▸ Records for the exercise:

◇ ◇ ◇ ◇

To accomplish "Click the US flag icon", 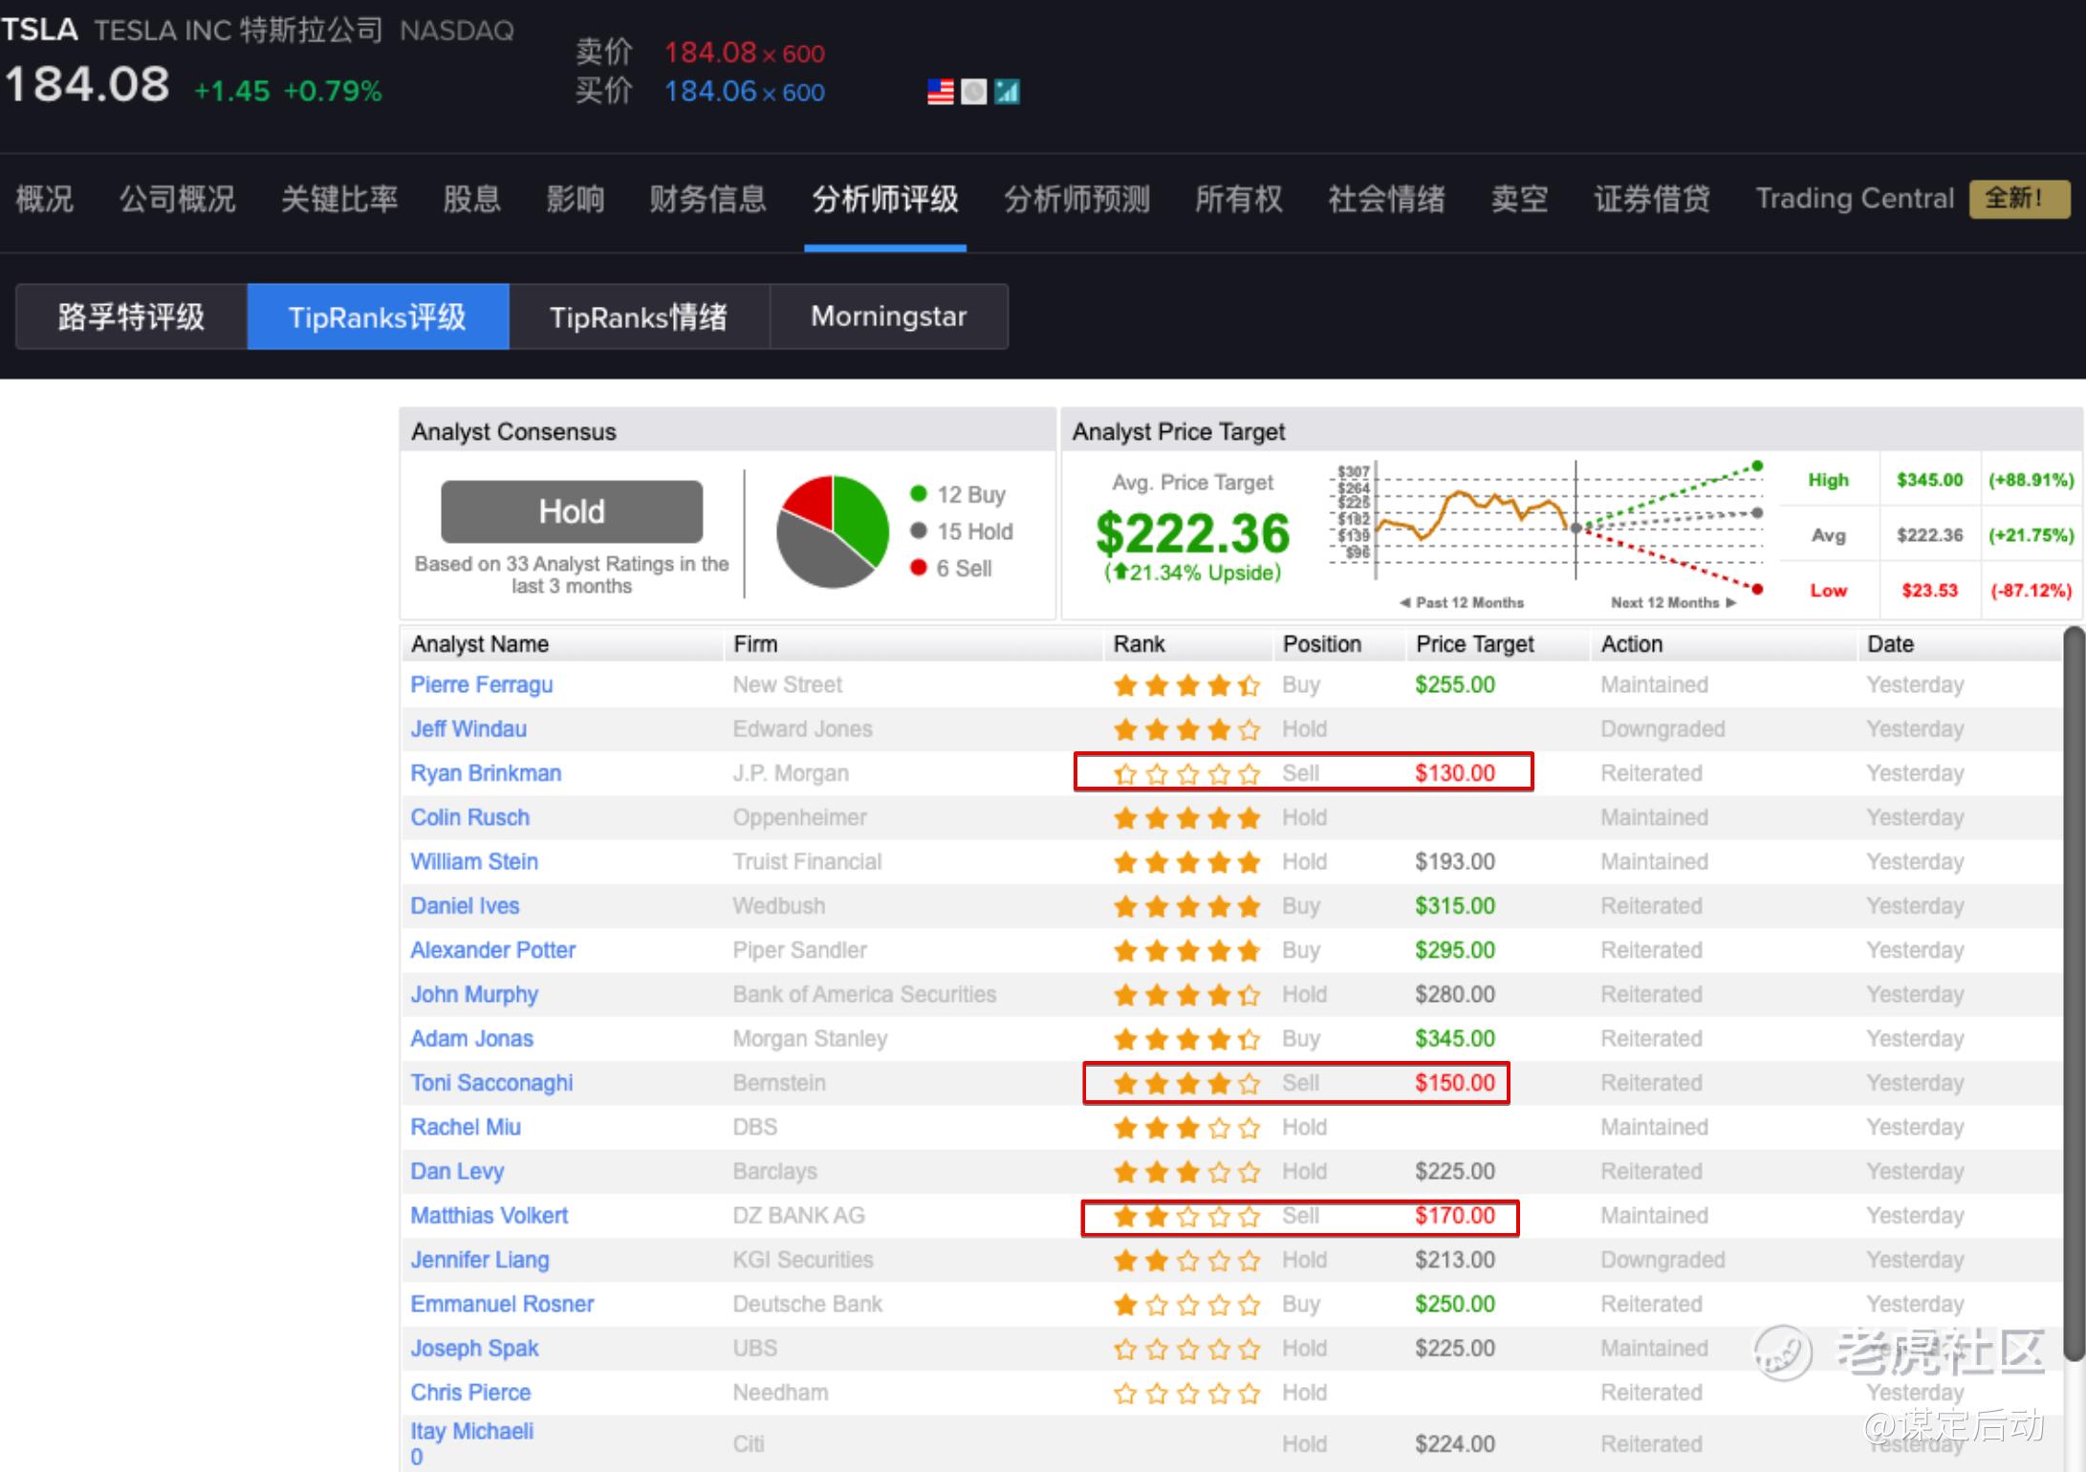I will coord(941,92).
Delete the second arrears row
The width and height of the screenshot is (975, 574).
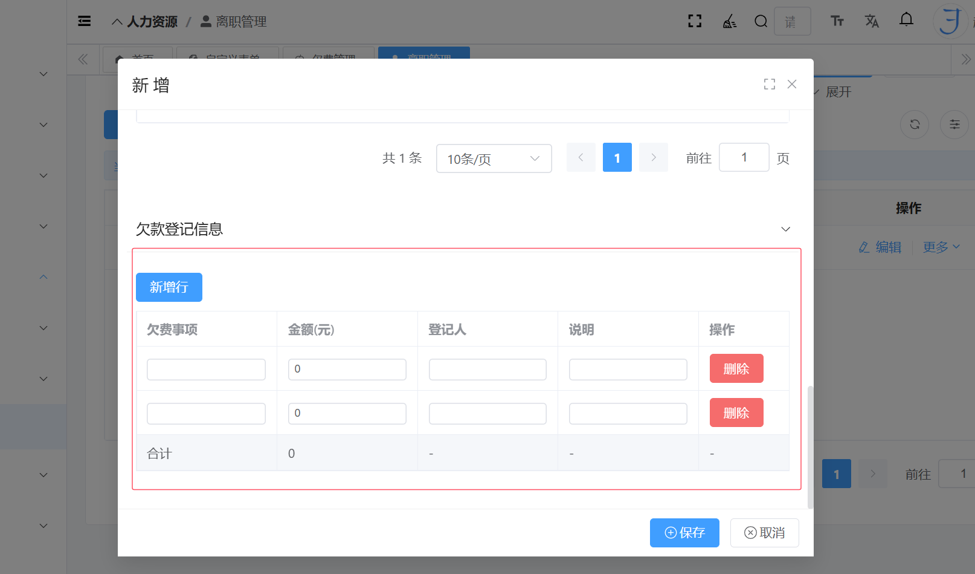736,413
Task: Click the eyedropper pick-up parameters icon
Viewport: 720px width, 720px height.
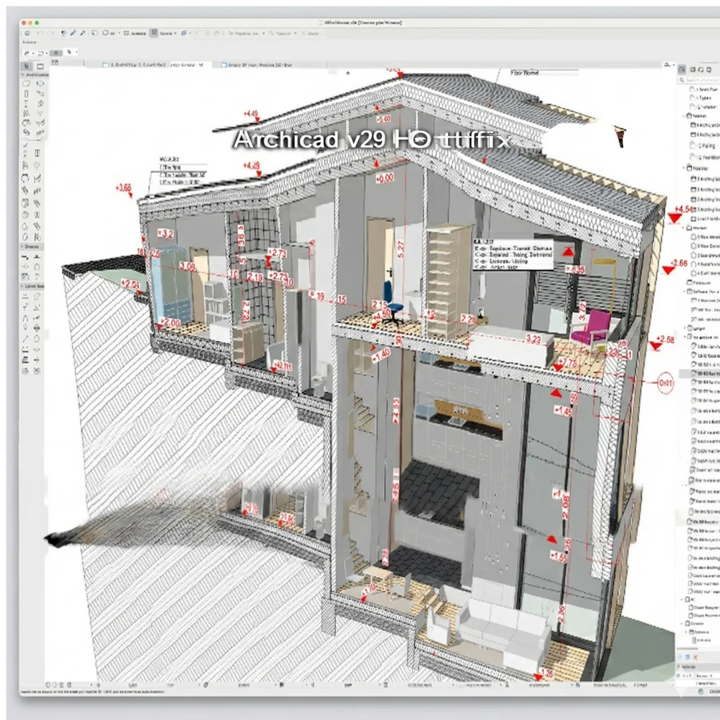Action: click(73, 32)
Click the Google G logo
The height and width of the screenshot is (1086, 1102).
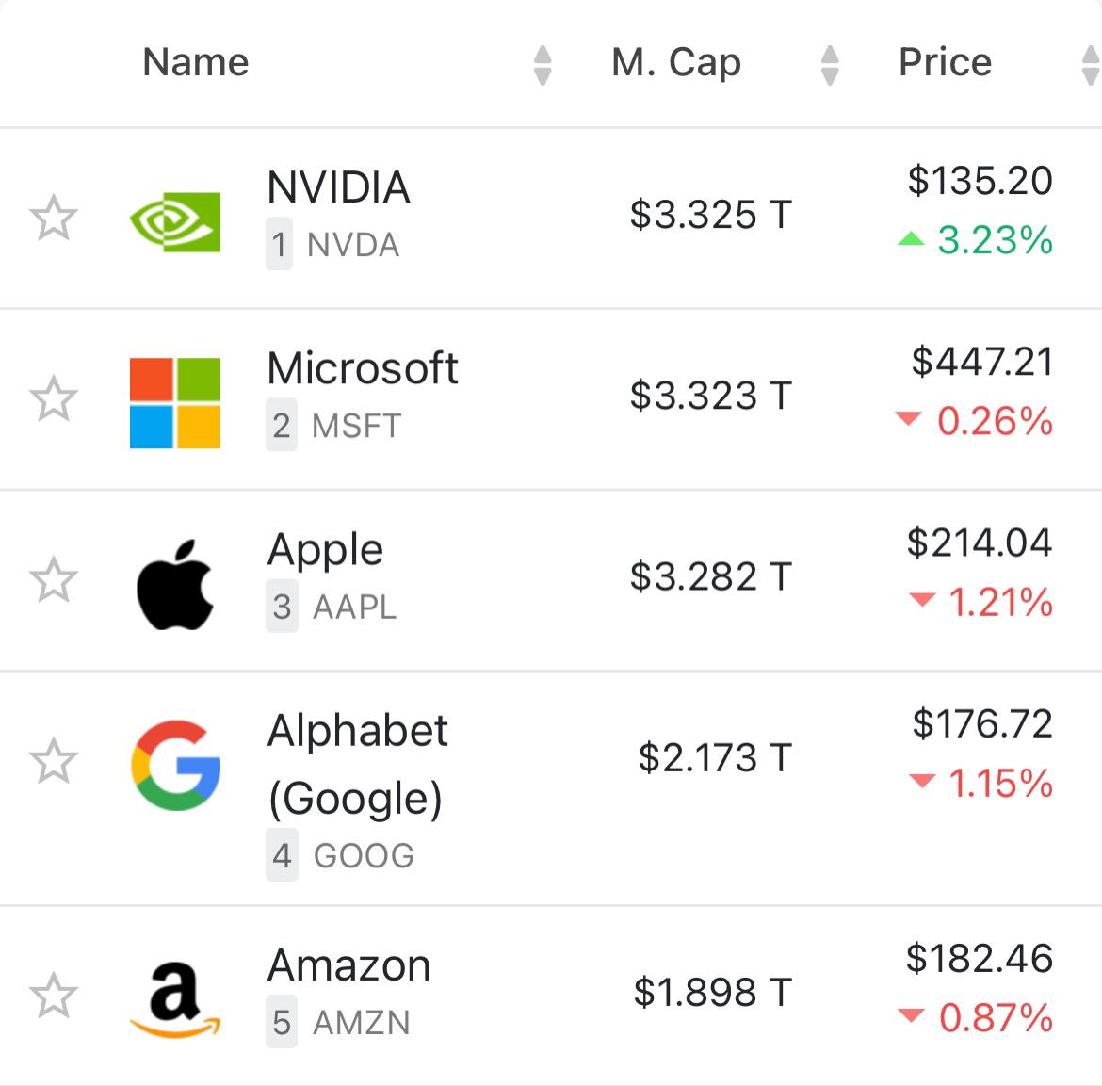[x=176, y=765]
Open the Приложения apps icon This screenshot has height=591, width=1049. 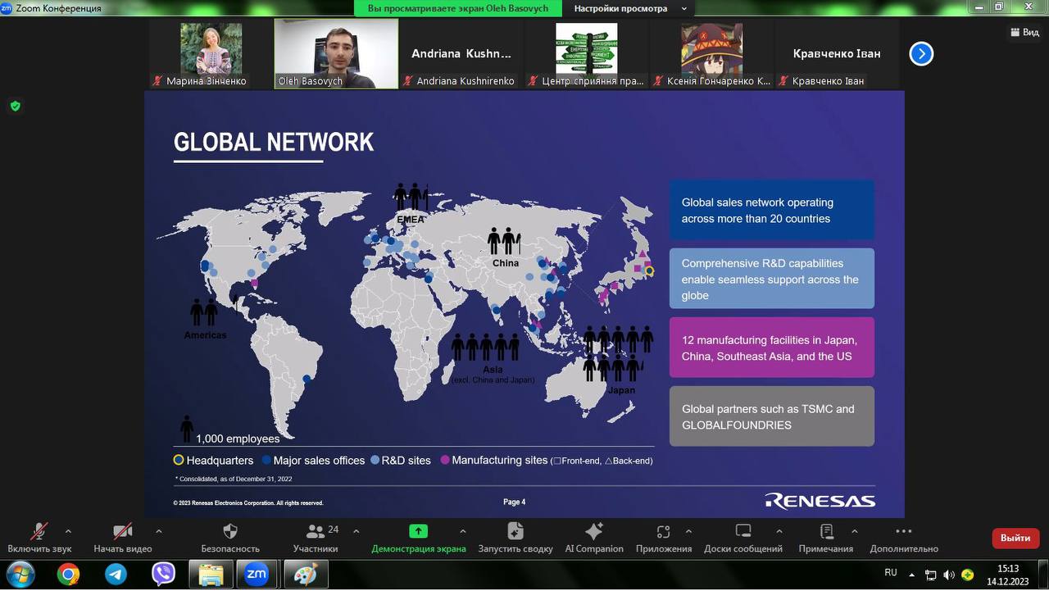coord(663,532)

◇ ◇ ◇ ◇

▸ Challenge: Copy out every row from the line containing "Delete the second arrears row" down to the line containing "[x=176, y=765]", both included. Leave the pictures out.

▸ Written solution:
Delete the second arrears row
The width and height of the screenshot is (975, 574).
736,413
Task: Click the eyedropper pick-up parameters icon
Viewport: 720px width, 720px height.
Action: click(73, 32)
Click the Google G logo
The height and width of the screenshot is (1086, 1102).
[x=176, y=765]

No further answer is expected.